Instrumentalizar lo público

Francisca Echeverría | Sección: Educación, Política, Sociedad

Pende de un hilo. El lapidario informe de la Superintendencia de Educación del 27 de noviembre deja al descubierto la situación de la Universidad de Aysén, cuya realidad financiera e institucional la tiene al borde del abismo. El caso desnuda también la peor cara del nuevo modo de hacer política, precisamente el de aquellos que prometían renovarla.

La Universidad de Aysén fue fundada en 2015, en un esfuerzo del gobierno de Bachelet por descentralizar y dotar de universidades estatales a todas las regiones del país. A poco andar, sin embargo, sus problemas se han revelado severos: durante cuatro años ha registrado pérdidas operacionales; el gasto en remuneraciones se triplicó entre 2018 y 2022, pese a un número de alumnos bajo y estable (aun hoy no supera los 650 estudiantes); los fondos estatales asignados para una sede propia no se utilizaron para ese fin, sino para cubrir gastos de operación; durante los últimos meses no se pudo pagar el arriendo ni los sueldos y la universidad culminó el año 2022 con patrimonio negativo (lo que sería motivo para disolver una organización en el ámbito empresarial).

En una reciente entrevista, la ex rectora María Teresa Marshall indica cómo las dificultades estructurales de financiamiento de una pequeña universidad pública se han visto exacerbadas en los últimos años por importantes problemas de gestión en el período 2019-2023, bajo la dirección de una militante de Revolución Democrática que habría incorporado a la universidad a mucha gente afín a su partido. Junto al desastre financiero, Marshall se refiere a una comunidad dividida, a una pérdida de pluralismo y a la existencia de ciertas formas de persecución política. Menciona la falta de control sobre la rectoría, que correspondería al consejo superior, que no está operando por haber cargos vacantes, que deben ser nombrados por el Presidente de la República. Con todo esto, la universidad se encuentra muy cerca de ser intervenida.

Una vez más, lo que saca a la luz la información de los últimos días es la brutal instrumentalización para fines particulares de instituciones proyectadas con un propósito público. Si el sentido original era descentralizar y favorecer la formación universitaria de los jóvenes del extremo sur del país, lo que hoy salta a la vista es la captura de la universidad por parte de grupos de interés, su repartición como un botín, la transformación de las instituciones públicas en meras máquinas de poder y beneficios.

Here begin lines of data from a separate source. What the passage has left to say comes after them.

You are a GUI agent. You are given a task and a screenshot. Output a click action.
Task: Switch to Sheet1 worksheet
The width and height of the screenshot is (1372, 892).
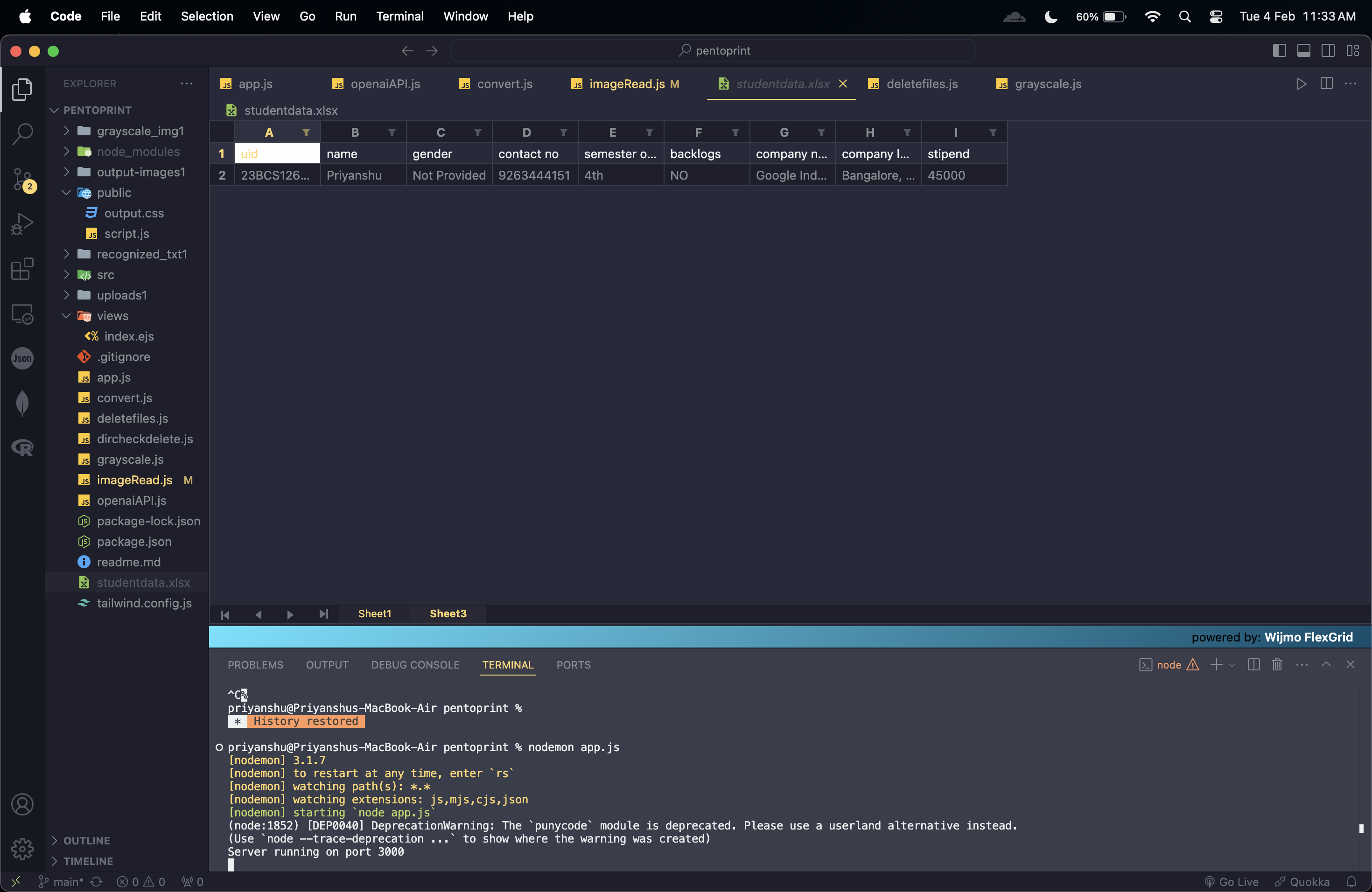374,613
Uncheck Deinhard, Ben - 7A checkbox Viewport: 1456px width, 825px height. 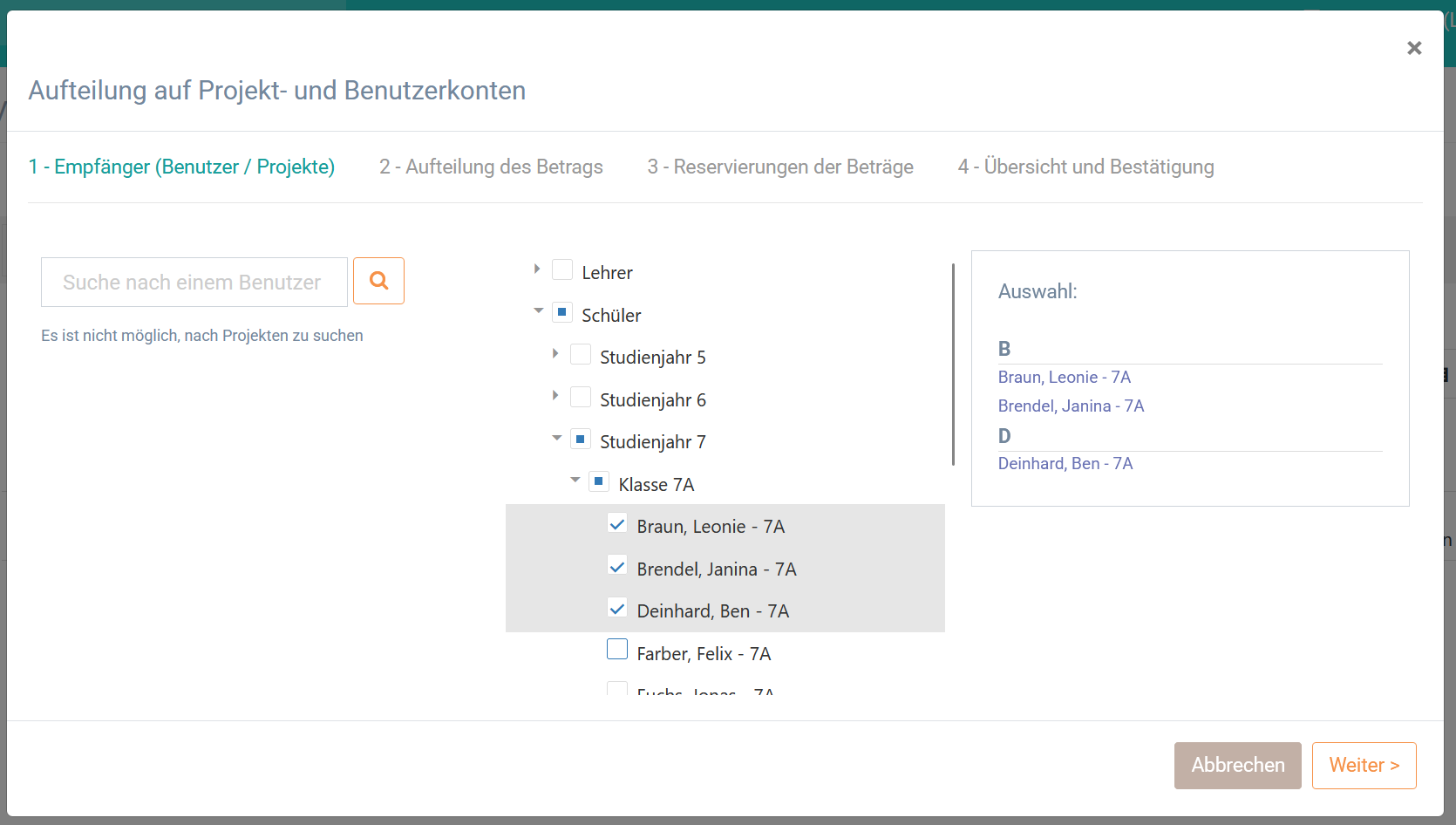click(617, 609)
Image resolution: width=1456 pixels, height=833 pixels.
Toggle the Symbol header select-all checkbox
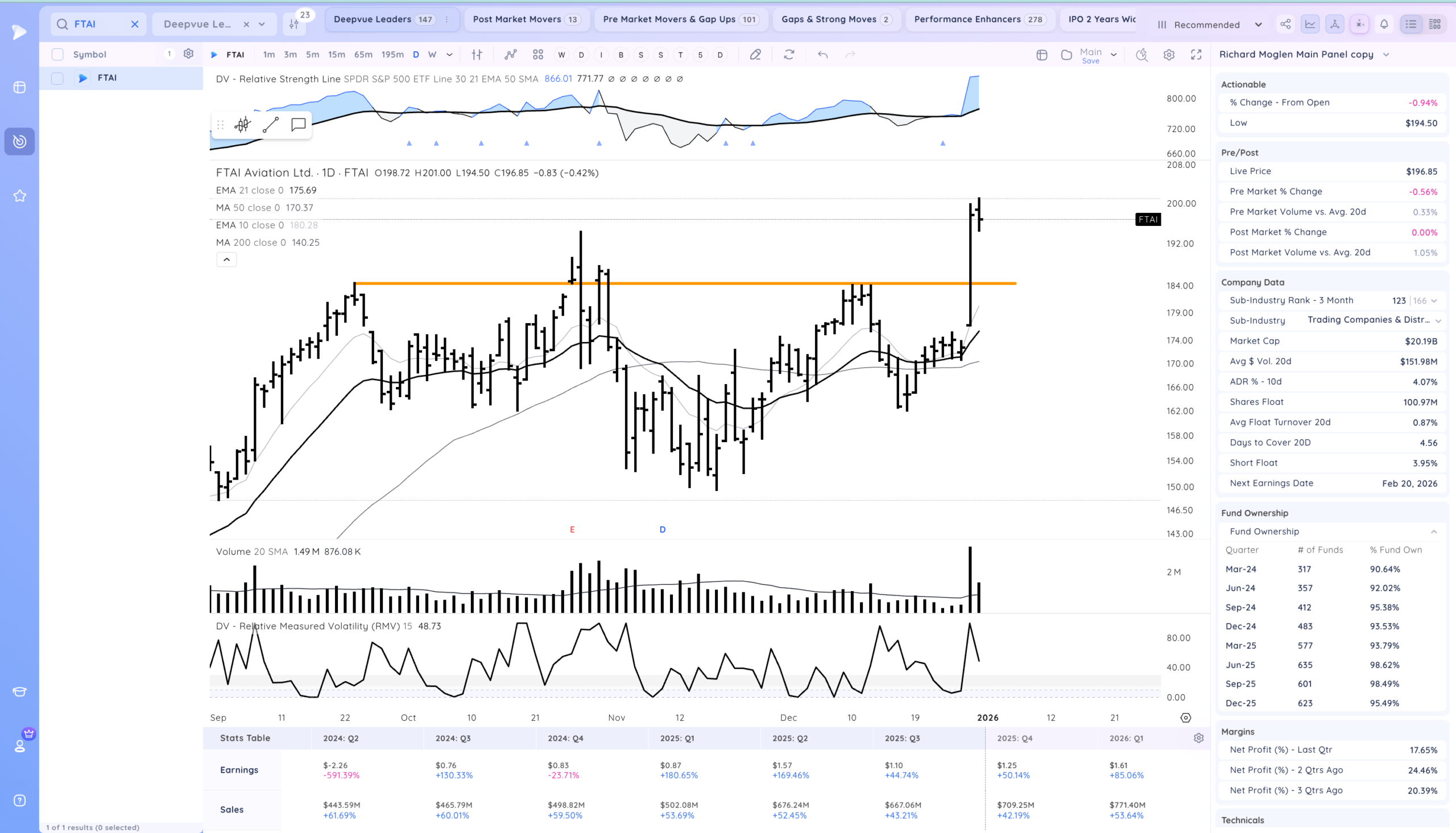[57, 55]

La dinámica no es distinta a la del Caso Convenios, en que los recursos destinados a viviendas sociales terminan en manos de fundaciones de los amigos. La distorsión de los fines de la universidad o de las políticas de vivienda es patente: todo se desnaturaliza, todo se vuelve instrumento. Son casos paradigmáticos de la decepción que ha significado la nueva izquierda. Y quizás el cinismo que parece dominar la actuación pública de estos jóvenes viejos no sea más que un reflejo de su propia decepción, de un escepticismo irremontable respecto de la posibilidad de una forma digna de hacer política.

La Universidad de Aysén se ha convertido en una promesa incumplida para sus estudiantes y para la entera sociedad chilena, que ya parece encontrarse en un límite de resistencia frente a la destrucción de la confianza en la política. Salir de estas lógicas que permean la vida común no será fácil. Hará falta no bajar la guardia en el escrutinio público. Y también mantener una activa resistencia cultural ante la lógica instrumentalizadora, ante la idea de que lo único que cabe hacer si se está en el poder es servirse de él. De lo contrario, serán muchas las instituciones públicas que penderán de un hilo. 

Nota: Este artículo fue publicado originalmente por El Líbero el sábado 9 de diciembre de 2023.